Studio album by Jungle Brothers
- Released: November 8, 1988
- Recorded: 1987–1988
- Genre: Hip hop
- Length: 48:31
- Label: Warlock
- Producers: Jungle Brothers; Todd Terry; Q-Tip;

Jungle Brothers chronology
|  | Straight out the Jungle (1988) | Done by the Forces of Nature (1989) |

= Straight out the Jungle =

Straight out the Jungle is the debut album by the American hip hop group Jungle Brothers. The album marked the beginning of the Native Tongues collective, which later featured popular artists such as De La Soul, A Tribe Called Quest and Black Sheep. The album's masters have a lower quality to other hip-hop albums of its kind, compared to the singles.

The single "I'll House You", added to the album in late-1988 reissues, is known as the first non-Chicago hip-house record to be a sufficiently big club hit.

==Critical reception==

The Los Angeles Times noted that, "From romance to racism, the JB's tell it like it is with a charismatic and suave funkiness." Trouser Press concluded that "despite strong entries like 'Because I Got It Like That' and 'Sounds of the Safari', several duff tracks diminish the album, while the vestigial old-school beats and rapping style leave the rest sounding dated."

In 1998, Straight out the Jungle was selected as one of The Sources "100 Best Albums". In 2022, Rolling Stone placed it at number 116 on their list of the "200 Greatest Hip-Hop Albums of All Time". The magazine's writer Christopher R. Weingarten said, "[T]he inaugural volley from the Native Tongues collective, the debut from the Jungle Brothers was a playful, loose, try-anything album that machete'd its own path." In 2025, Pitchfork placed it at number 71 on their list of the "100 Best Rap Albums of All Time". The website's writer Philip Sherburne said that the album's "funk breaks, rainforest sound effects, and call-and-response rapping established the sampledelic baseline for future Native Tongues classics from De La Soul and A Tribe Called Quest".

- **Raw records**
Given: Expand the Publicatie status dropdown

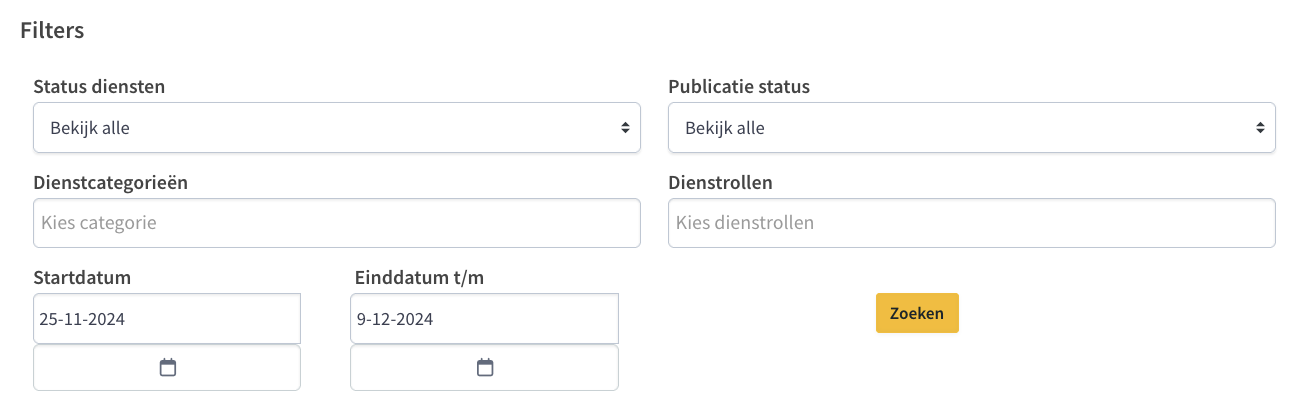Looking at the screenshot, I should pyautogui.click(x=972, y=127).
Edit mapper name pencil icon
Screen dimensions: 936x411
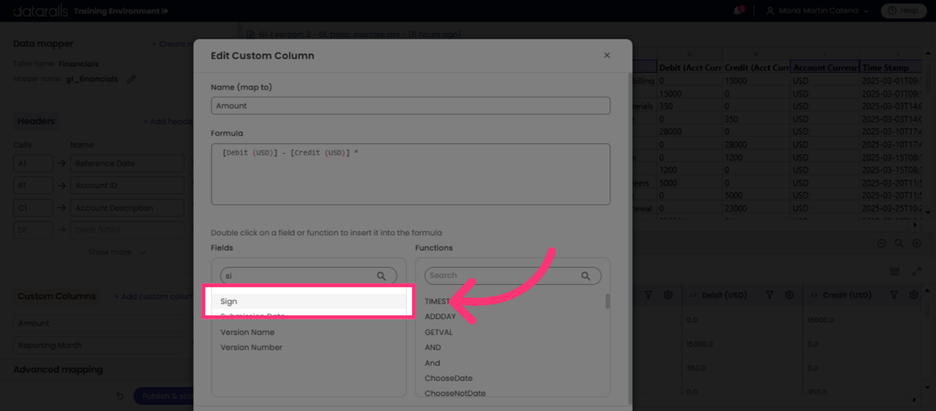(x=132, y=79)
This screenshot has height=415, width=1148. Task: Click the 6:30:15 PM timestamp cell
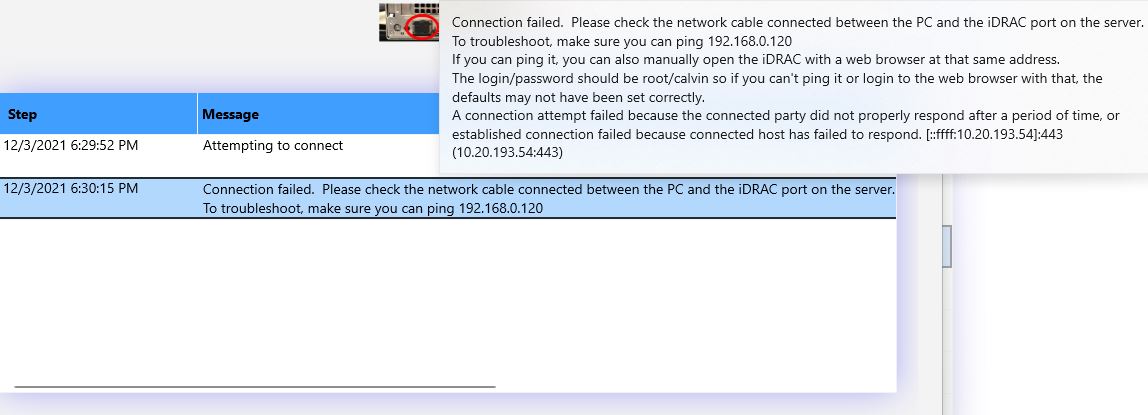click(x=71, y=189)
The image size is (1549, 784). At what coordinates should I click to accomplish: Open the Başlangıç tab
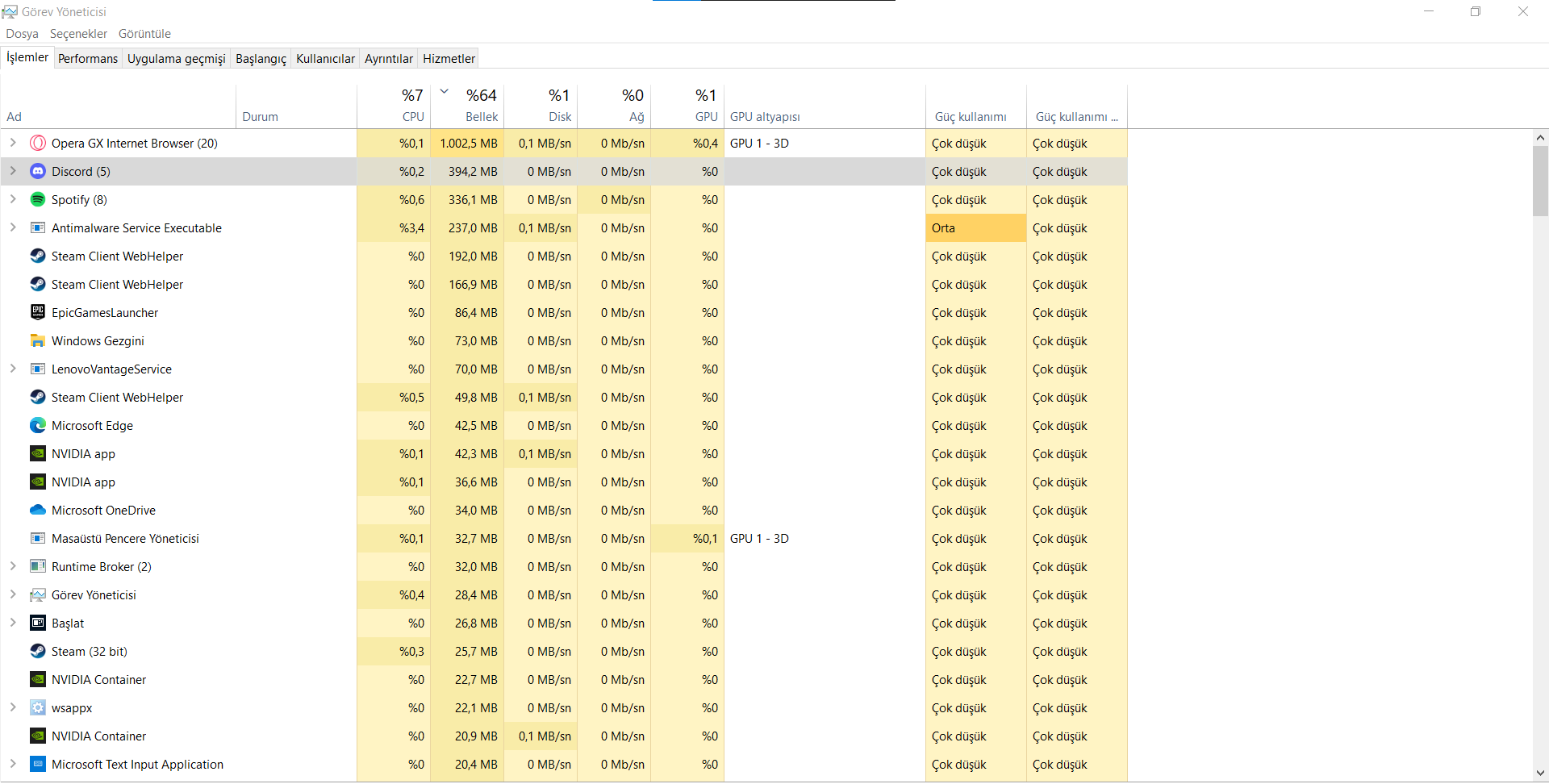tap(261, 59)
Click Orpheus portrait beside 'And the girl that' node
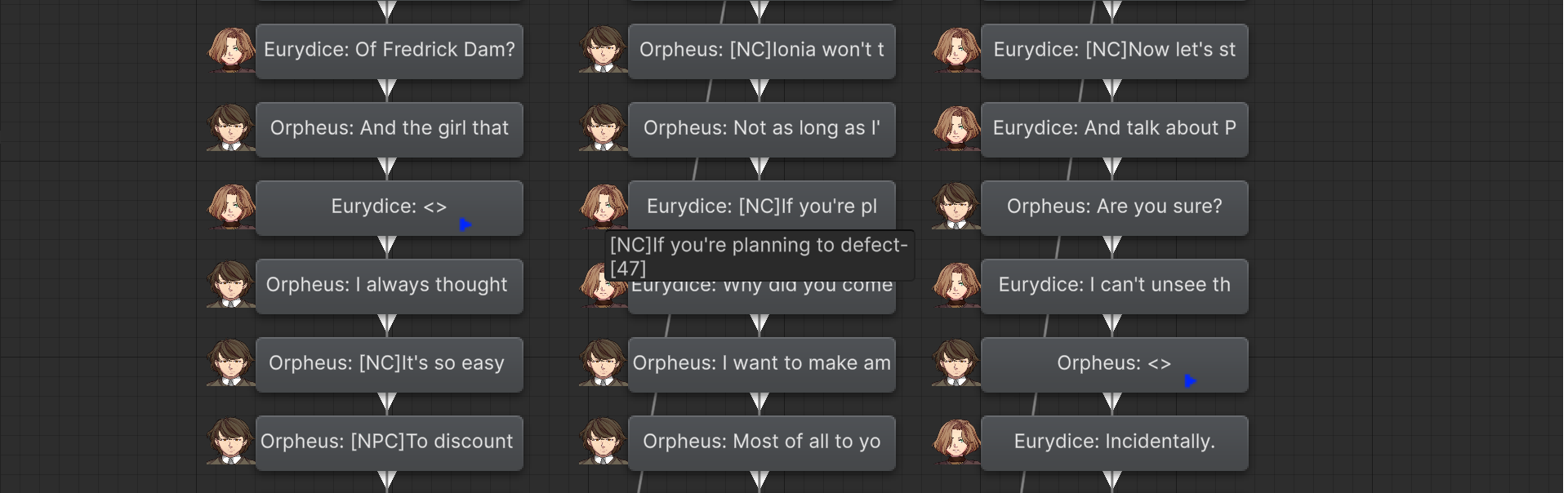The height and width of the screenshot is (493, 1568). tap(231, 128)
...
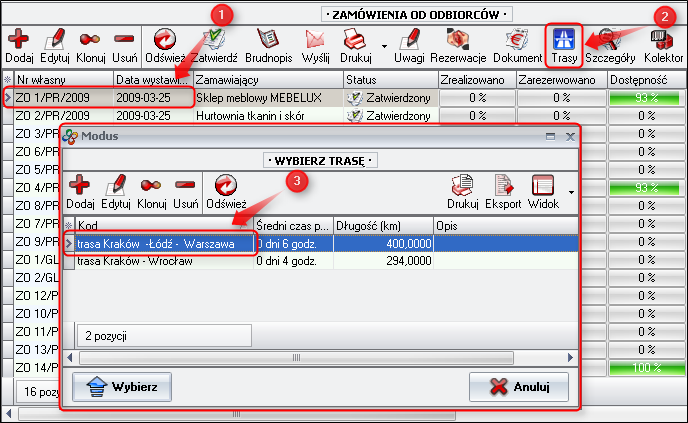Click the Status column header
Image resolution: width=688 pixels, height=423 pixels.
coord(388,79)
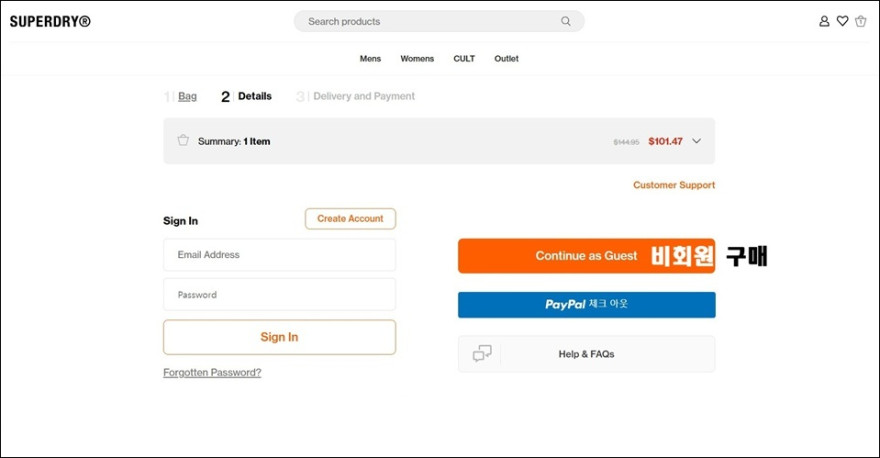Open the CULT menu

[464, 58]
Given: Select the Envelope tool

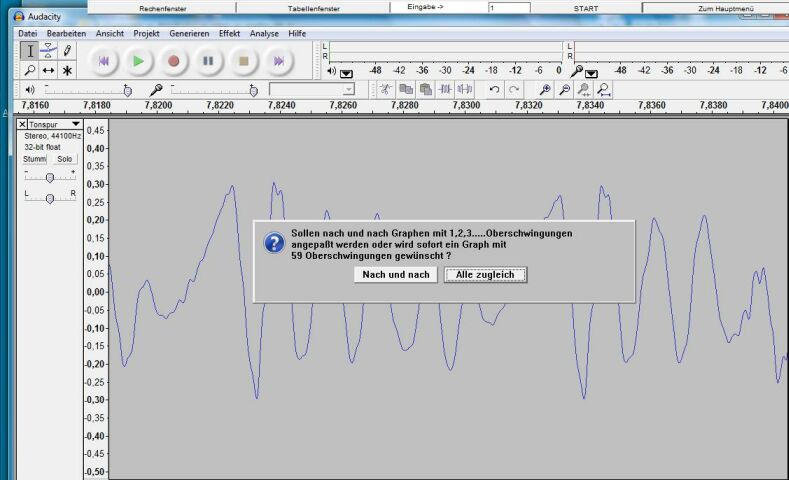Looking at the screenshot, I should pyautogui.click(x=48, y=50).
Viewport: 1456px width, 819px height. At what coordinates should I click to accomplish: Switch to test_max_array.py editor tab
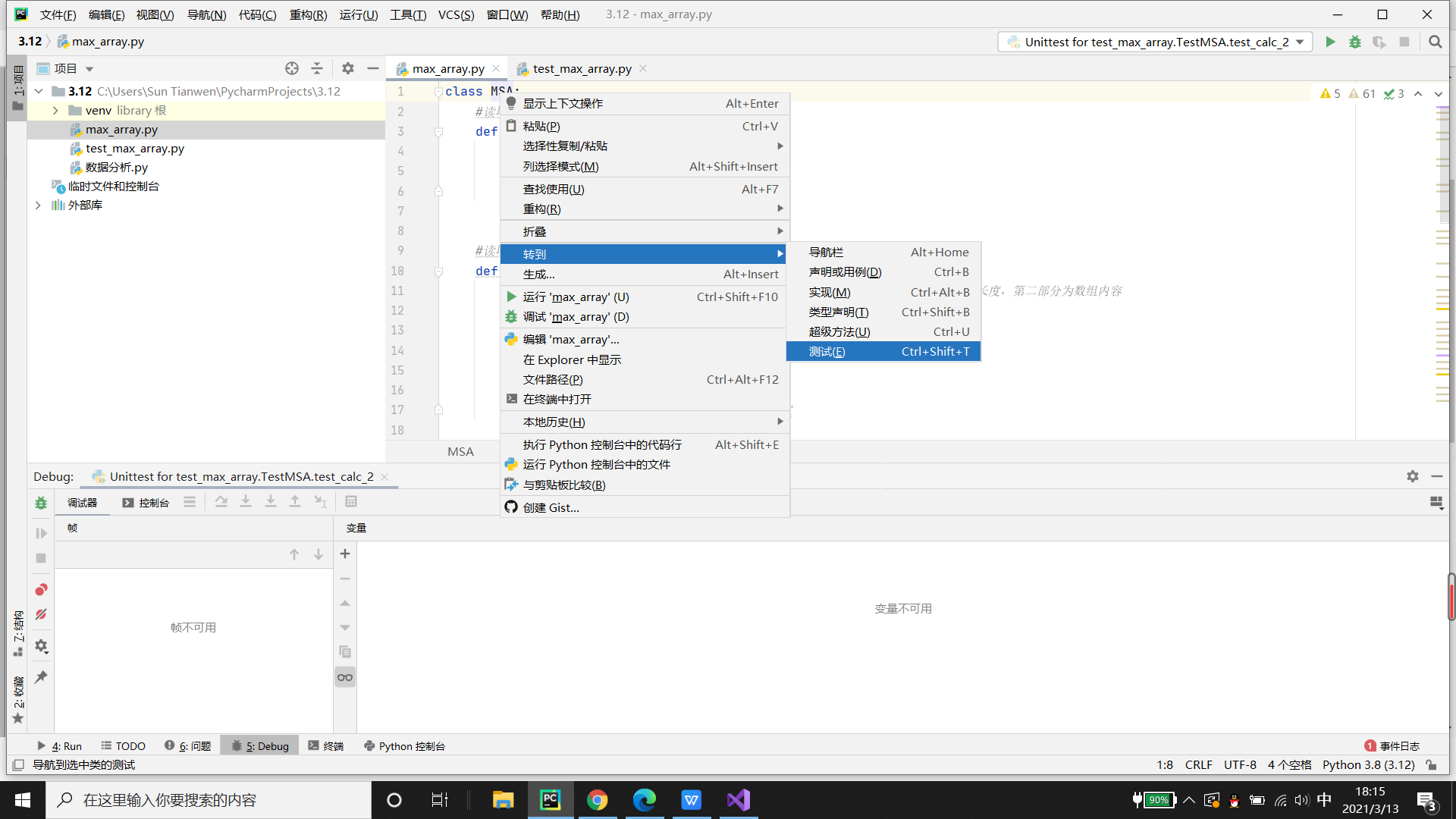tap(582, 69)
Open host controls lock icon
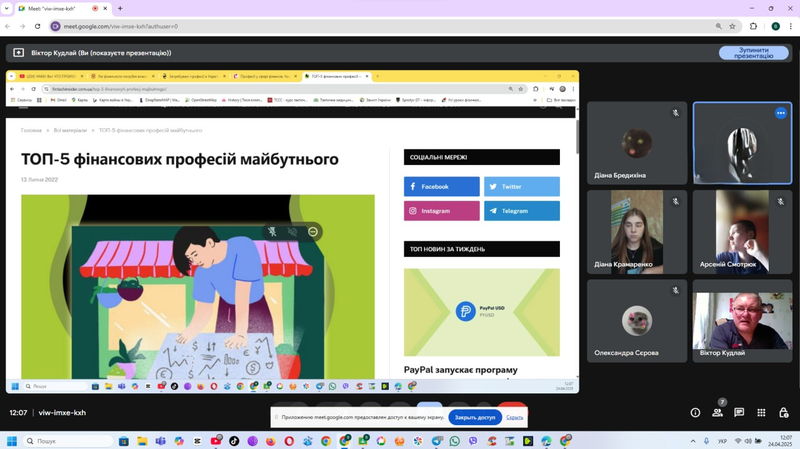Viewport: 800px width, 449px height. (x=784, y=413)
--
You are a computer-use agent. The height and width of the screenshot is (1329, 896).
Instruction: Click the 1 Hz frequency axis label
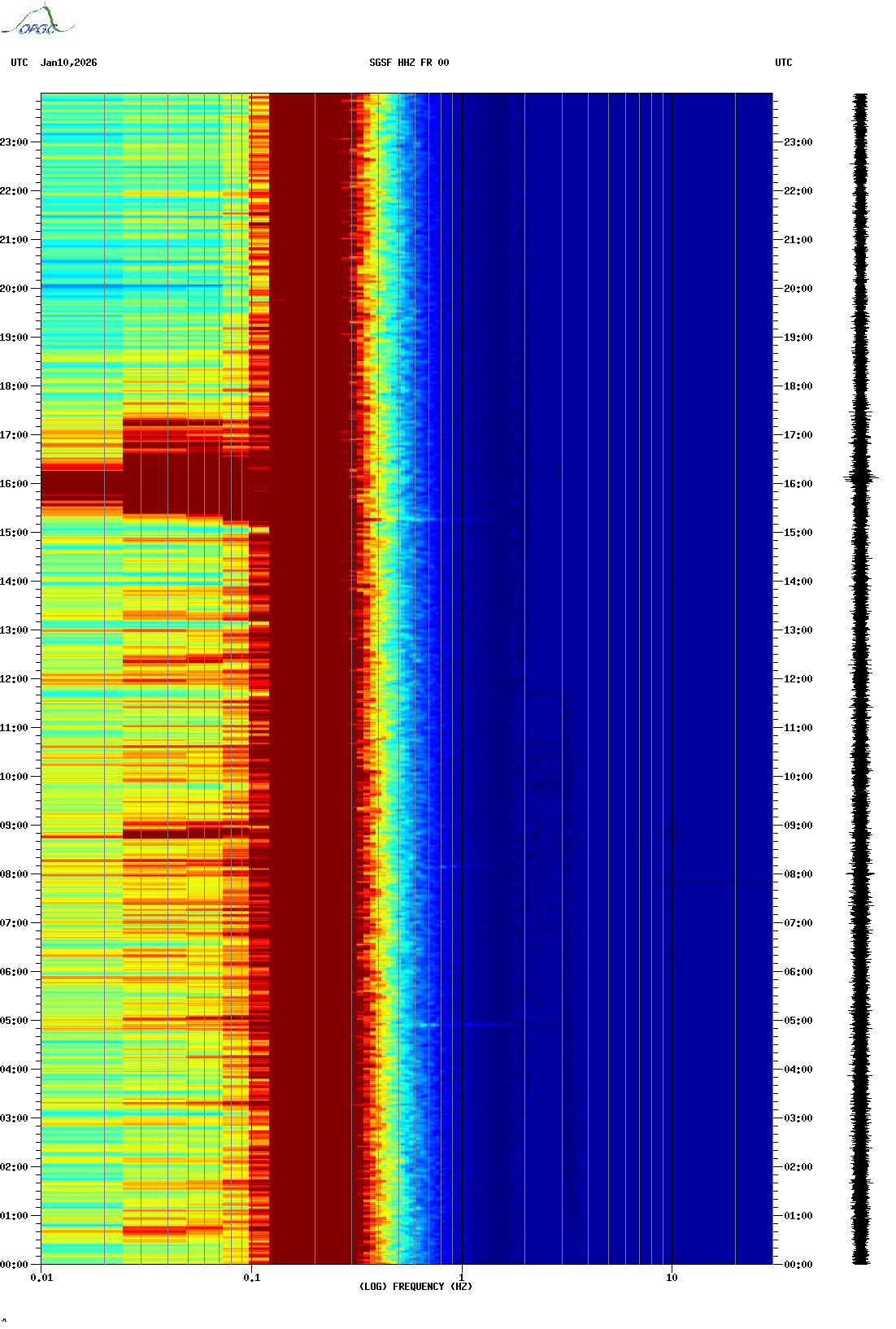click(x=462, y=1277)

- **What to do**
1 - Translate this sentence from the article on Straight out the Jungle into Spanish: "Straight out the Jungle is the debut album by the American hip hop group Jungle Brothers."
2 - In the article on Straight out the Jungle, write out the passage that begins with "Studio album by" and ends with "to the singles.", including both.

- **Worked solutions**
1 - Straight out the Jungle es el álbum debut del grupo estadounidense de hip hop Jungle Brothers.

2 -
Studio album by Jungle Brothers
- Released: November 8, 1988
- Recorded: 1987–1988
- Genre: Hip hop
- Length: 48:31
- Label: Warlock
- Producers: Jungle Brothers; Todd Terry; Q-Tip;

Jungle Brothers chronology
|  | Straight out the Jungle (1988) | Done by the Forces of Nature (1989) |

= Straight out the Jungle =

Straight out the Jungle is the debut album by the American hip hop group Jungle Brothers. The album marked the beginning of the Native Tongues collective, which later featured popular artists such as De La Soul, A Tribe Called Quest and Black Sheep. The album's masters have a lower quality to other hip-hop albums of its kind, compared to the singles.